Lamber Goodnow Injury Lawyers
- Headquarters: Phoenix, Arizona
- Major practice areas: Personal injury Wrongful death
- Key people: Marc Lamber
- Website: lambergoodnow.com

= Lamber-Goodnow =

Lamber Goodnow Injury Lawyers is a legal team known for their work on implementing virtual reality (VR) technology for use in court cases in the United States.

==Virtual reality==

Lamber Goodnow Injury Lawyers specialize in personal injury and wrongful death claims. The group implements VR in a number of cases to help judges and juries see recreated scenes, such as crash sites. Accident scenes are translated into a 3D experience for Oculus Rift by a group of engineers and legal experts at the production company Kitchen Sink Studios, which reenacts collisions based on police records, victim stories, and witness statements. Lamber-Goodnow use the technology to help jury members understand what happened in a case.

==Other technology==

Aside from VR, the team has implemented several recent technological advances in a legal context.
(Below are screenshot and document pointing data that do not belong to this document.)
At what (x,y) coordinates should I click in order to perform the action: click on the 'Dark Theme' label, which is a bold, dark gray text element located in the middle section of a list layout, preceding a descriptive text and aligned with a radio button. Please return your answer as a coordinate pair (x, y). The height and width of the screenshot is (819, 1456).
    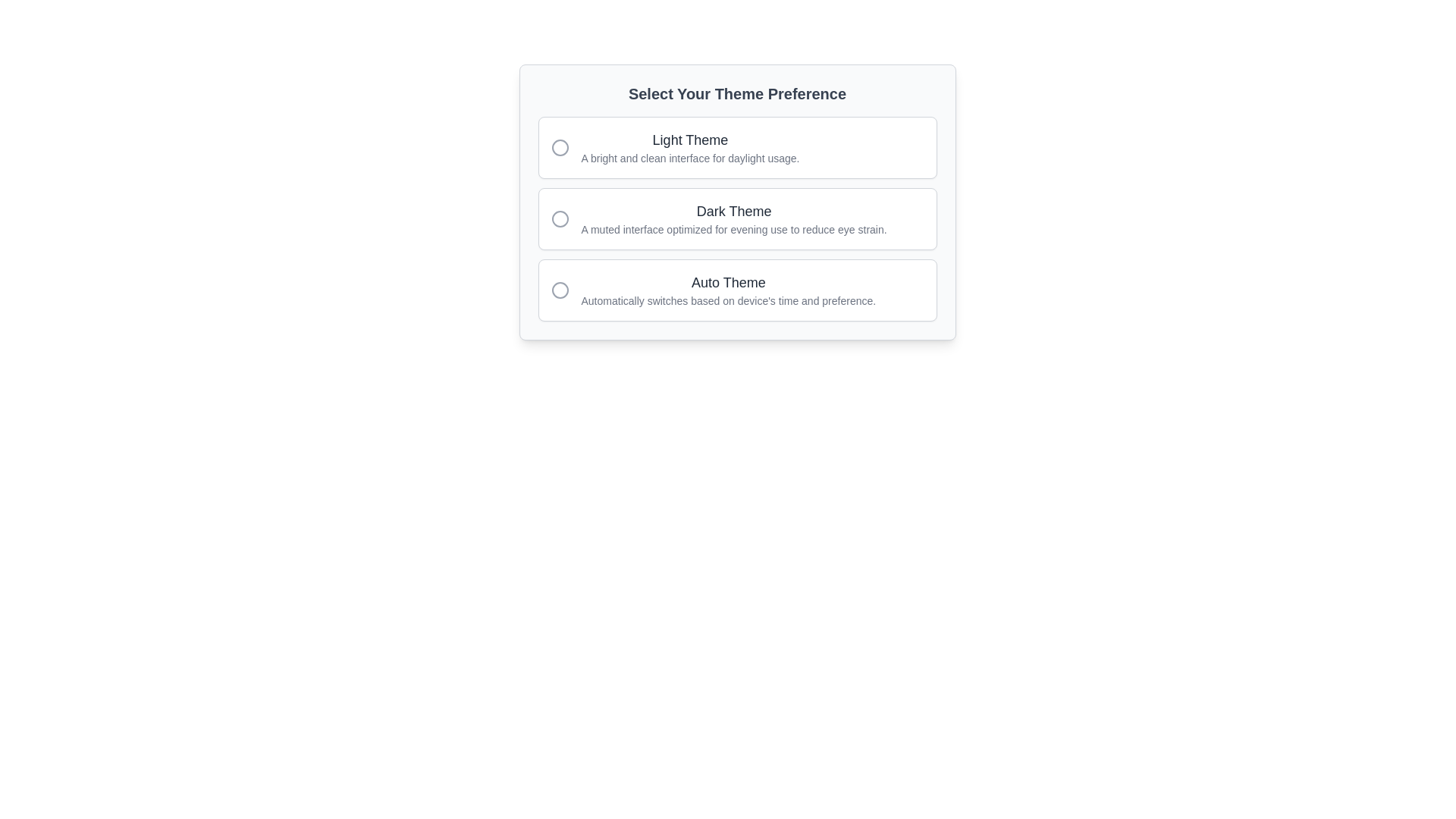
    Looking at the image, I should click on (734, 211). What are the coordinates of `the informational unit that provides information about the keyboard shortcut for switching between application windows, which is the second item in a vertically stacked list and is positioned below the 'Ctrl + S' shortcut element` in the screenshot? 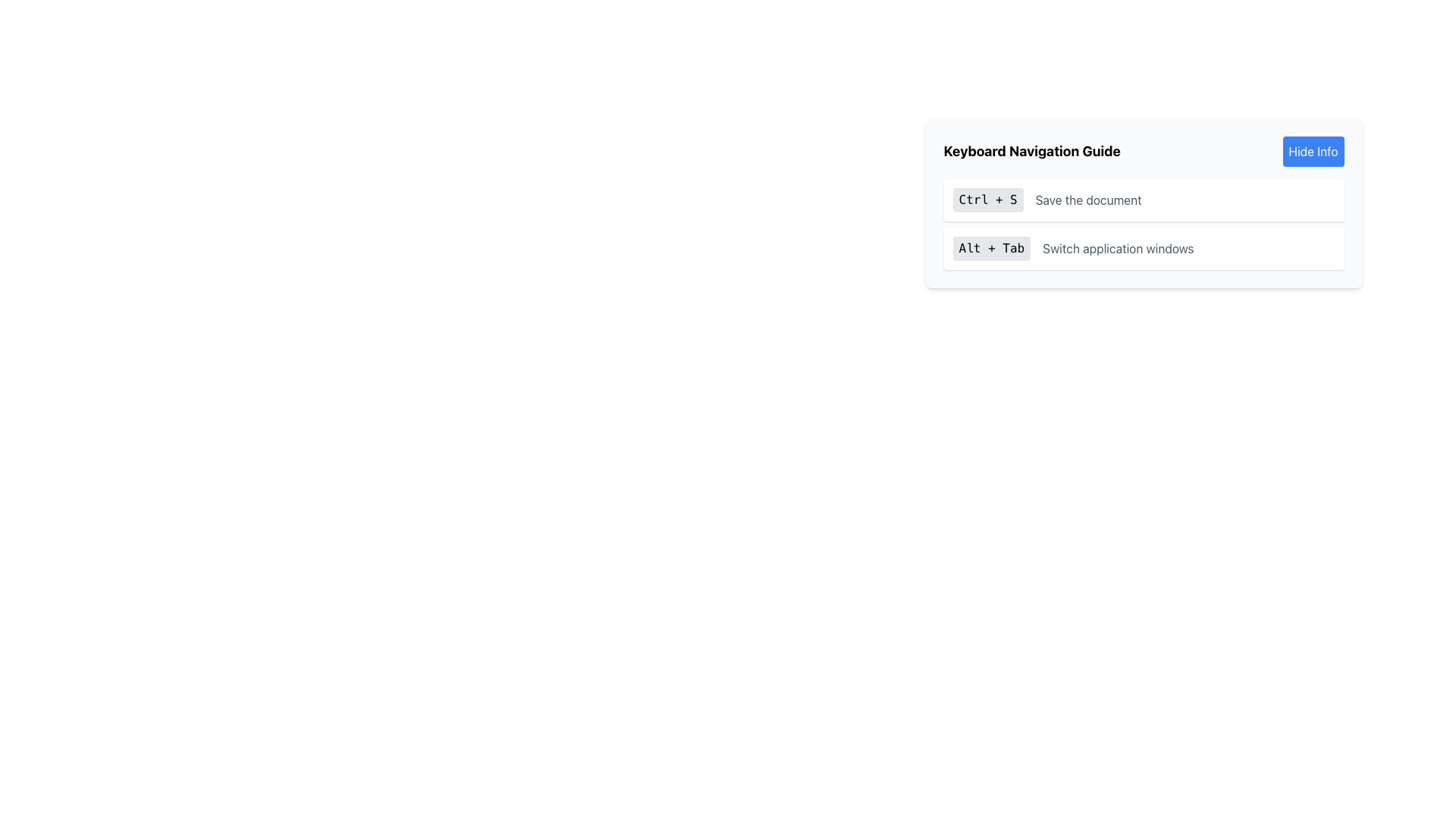 It's located at (1144, 247). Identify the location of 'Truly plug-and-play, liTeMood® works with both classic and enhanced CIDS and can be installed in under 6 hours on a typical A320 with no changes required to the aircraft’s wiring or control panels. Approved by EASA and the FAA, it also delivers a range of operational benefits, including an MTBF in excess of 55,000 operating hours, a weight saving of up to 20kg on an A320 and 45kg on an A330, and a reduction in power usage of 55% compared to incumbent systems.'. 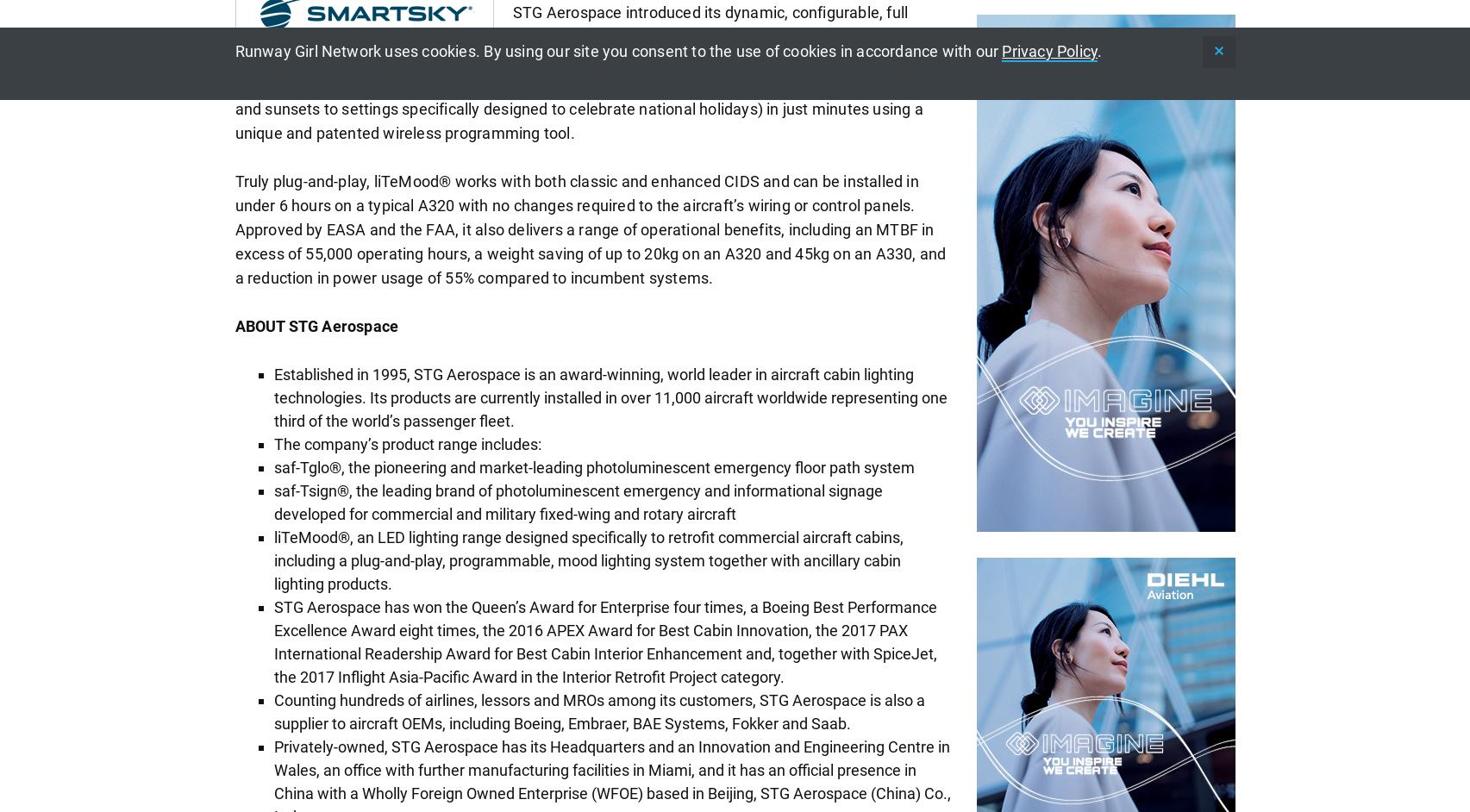
(590, 228). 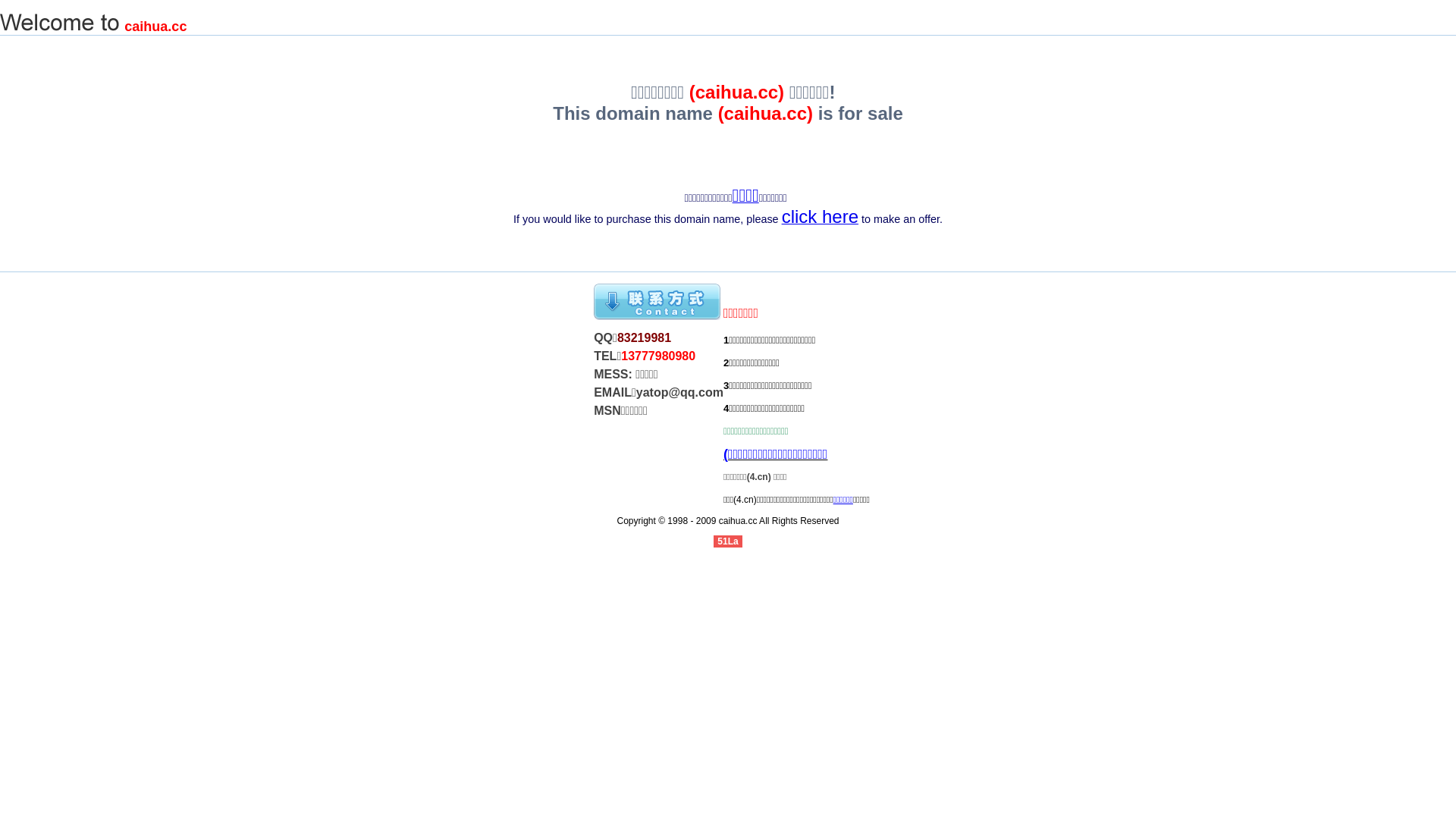 What do you see at coordinates (726, 540) in the screenshot?
I see `'51La'` at bounding box center [726, 540].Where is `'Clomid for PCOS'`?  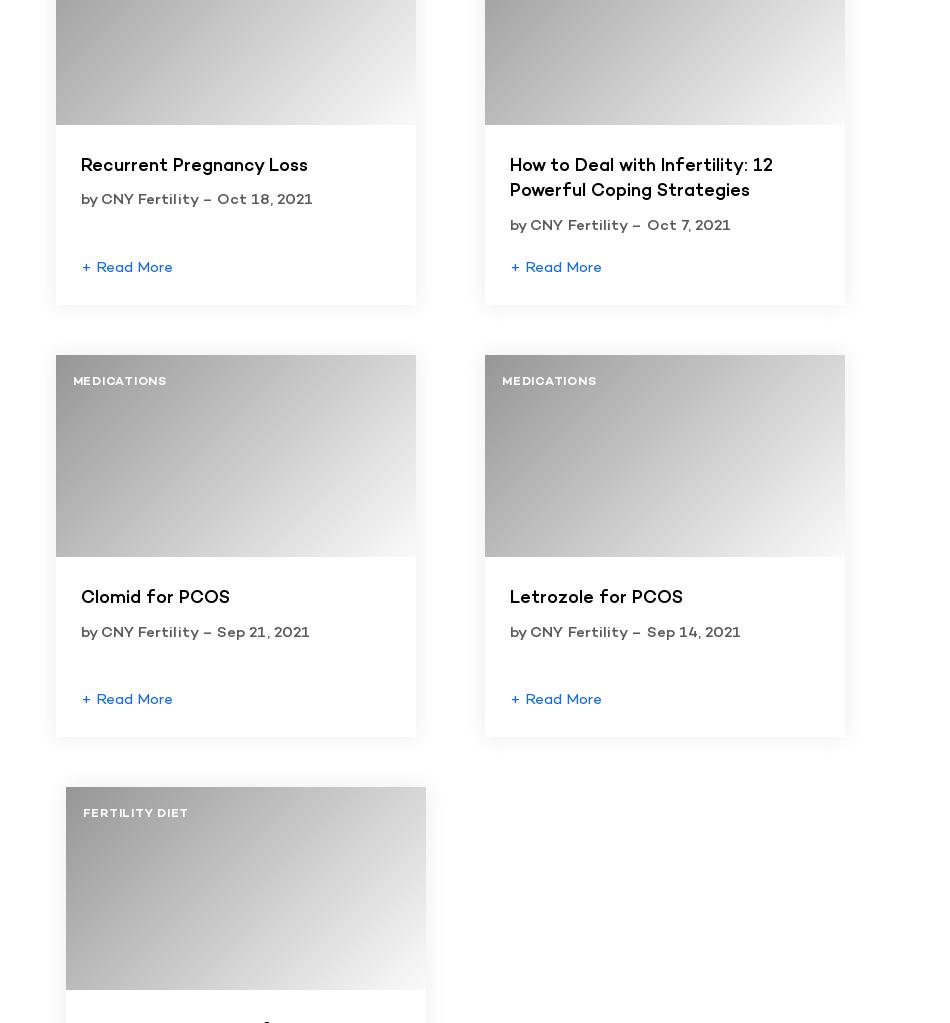 'Clomid for PCOS' is located at coordinates (154, 597).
They use 3D printers to provide jurors with tangible objects to show issues such as product defects. They implemented the use of Google Glass: to determine which arguments are most compelling with focus groups; and loaning them to clients so they can record a day in their lives post-injury. Instead of traditional demand letters proposing out-of-court settlements, they send iPads pre-loaded with a demand video.

==Practice and offices==

The Lamber-Goodnow team developed within Fennemore Craig. They have offices in Phoenix, Denver and Chicago.